"Ain't No Love (Ain't No Use)" is a song by British dance music act Sub Sub, released on 29 March 1993 as the second single from their debut album, Full Fathom Five (1994). It features Temper Temper's Melanie Williams on vocals. The song was the act's biggest single, reaching number three on the UK Singles Chart, number one on the UK Dance Singles Chart and becoming one of many dance singles in 1993 to cross over into mainstream popularity in the UK. In the accompanying music video, Jimi Goodwin plays bass, Jez Williams plays keyboards and percussion, and Andy Williams plays keytar. After struggling to repeat the success of the single, and after a fire destroyed the band's Ancoats studio in 1996, the group eventually reformed with a radically different sound as Doves in 1998.

Background and release
Twin brothers Andy and Jez used to go to a fair when they were kids. One day Andy won a record there. They brought it home and played it, but didn't like it. The record was put away. In 1991, after Sub Sub had a hit with "Space Face" they wanted to make a follow-up to it. They spent time searching for the right sample they could use in the new song. Then Jez put the forgotten record from the fair on. It was "Good Morning Starshine" by Revelation. Jimi learned to play the bassline on a Roland Juno-106 keyboard, and the whole track came together quickly.  There is also another well-known sample on there, but it has never been officially known what it is, only that it is a sound, rather than a song. The band had only done instrumental and wanted to find someone to sing lyrics to their melody. Jimi's best friend, Joe Roberts, was dating singer Melanie Williams from the soul band Temper Temper at that time. They contacted her and she thought it was perfect. Williams also wrote the third verse for the song. The track was then recorded at Revolution Studios in Manchester. Sub Sub's manager Dave Rofe, Rob's Records' Pete Robinson and North South's promoter Karen Hampton were targeting BBC Radio 1 and taste-making DJ Pete Tong to give the song a listen. He got right behind it and it spread like wildfire through Radio 1. The band and Williams also performed the song on the British music chart television programme Top of the Pops after they were the highest new entry at number ten on the UK Singles Chart. The single sold in 700,000 copies and peaked at number three in April 1993.

Chart performance
"Ain't No Love (Ain't No Use)" proved to be quite successful on the charts across several continents.
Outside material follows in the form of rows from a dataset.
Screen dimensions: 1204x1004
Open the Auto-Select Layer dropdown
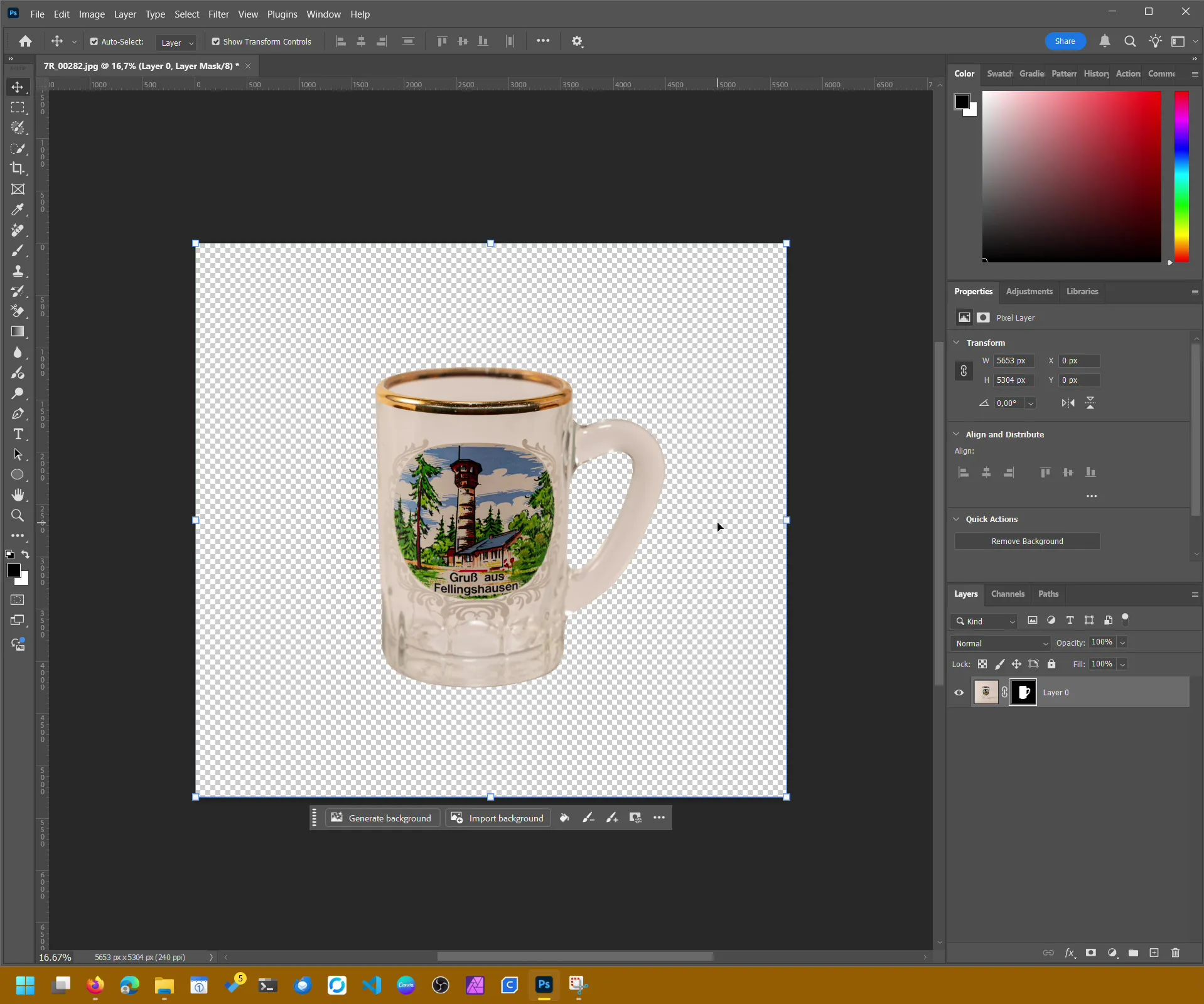[176, 43]
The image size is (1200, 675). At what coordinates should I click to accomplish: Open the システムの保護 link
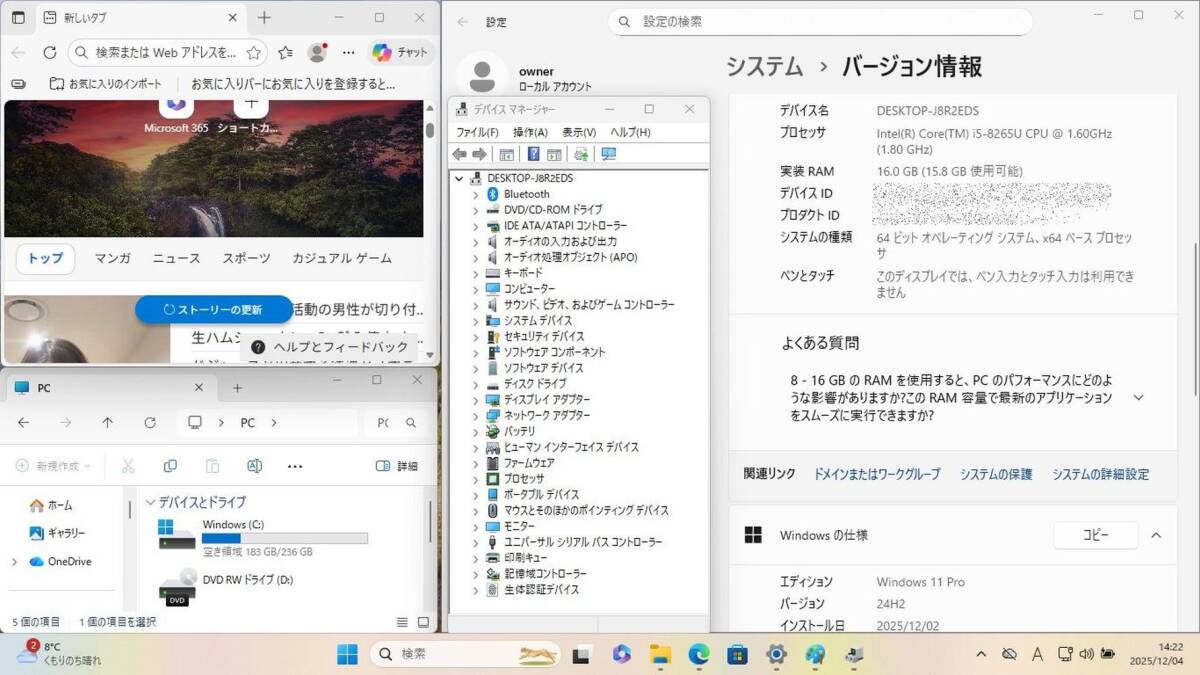tap(995, 474)
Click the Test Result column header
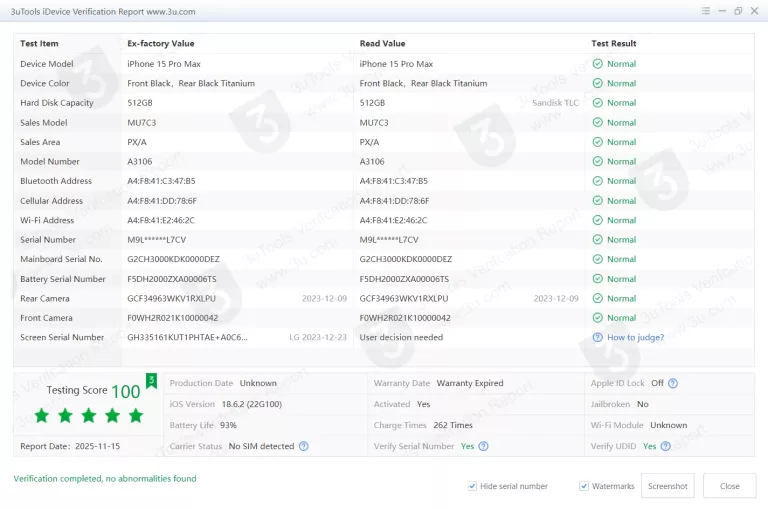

It made it to the top five in the United Kingdom, where it peaked at number three in its third week at the UK Singles Chart, on 18 April 1993. The single spent six weeks inside the UK top 10. On the UK Dance Singles Chart, it was even more successful, reaching the number one position. It was a top-20 hit in Ireland (13) and the Netherlands (18), as well as on the Eurochart Hot 100, where it hit number 11 in May 1993. "Ain't No Love (Ain't No Use)" was also a hit in Belgium, where it went to number 47. Outside Europe, it charted in Australia and Israel, peaking at number 11 and 23. The single earned a silver record in the UK, after 200,000 units were sold there.

Critical reception
Tom Ewing of Freaky Trigger declared the song as "excellent" and "tune-heavy, hands-high dance-pop". Katrine Ring from Gaffa felt that "it is almost like hearing Deelite. Grooovey!" In his weekly UK chart commentary, James Masterton said, "A hit almost before it had ever started, this track popular not only in the clubs but also extremely radio friendly. A timely piece of production as well with the Philly-sounding strings and wah-wah guitar making the track sound as if it is straight out of the 1970s. Disco returns with a 90s flavour I suppose and Top 3 is almost guaranteed." Australian music channel Max included it in their list of "1000 Greatest Songs of All Time" in 2012. A reviewer from The Mix viewed it as "great". Pan-European magazine Music & Media wrote that "the arrangements are smoothly funky and combined with a voice that soothes like honey and rings like a bell, you can feel that real party enthusiasm which is so reminiscent of late '70s disco." They also described the song as "70s disco in a trendy club style". Andy Beevers from Music Week said it "is something of a revelation – a fresh, funky and very different disco-influenced track with excellent catchy vocals. It has been generating a huge buzz in the clubs and should be a big hit." James Hamilton from the RM Dance Update described it as a "smash-bound jaunty leaper like Deee-Lite combining Eric Burdon & War's "Spill the Wine" with Marvin Gaye's "Got to Give It Up"".

Track listings

 UK and Australian CD single, Australian cassette single
 "Ain't No Love (Ain't No Use)" (radio edit)
 "Ain't No Love (Ain't No Use)" (original mix)
 "Ain't No Love (Ain't No Use)" (Parkside mix)
 "Ain't No Love (Ain't No Use)" (On the House mix)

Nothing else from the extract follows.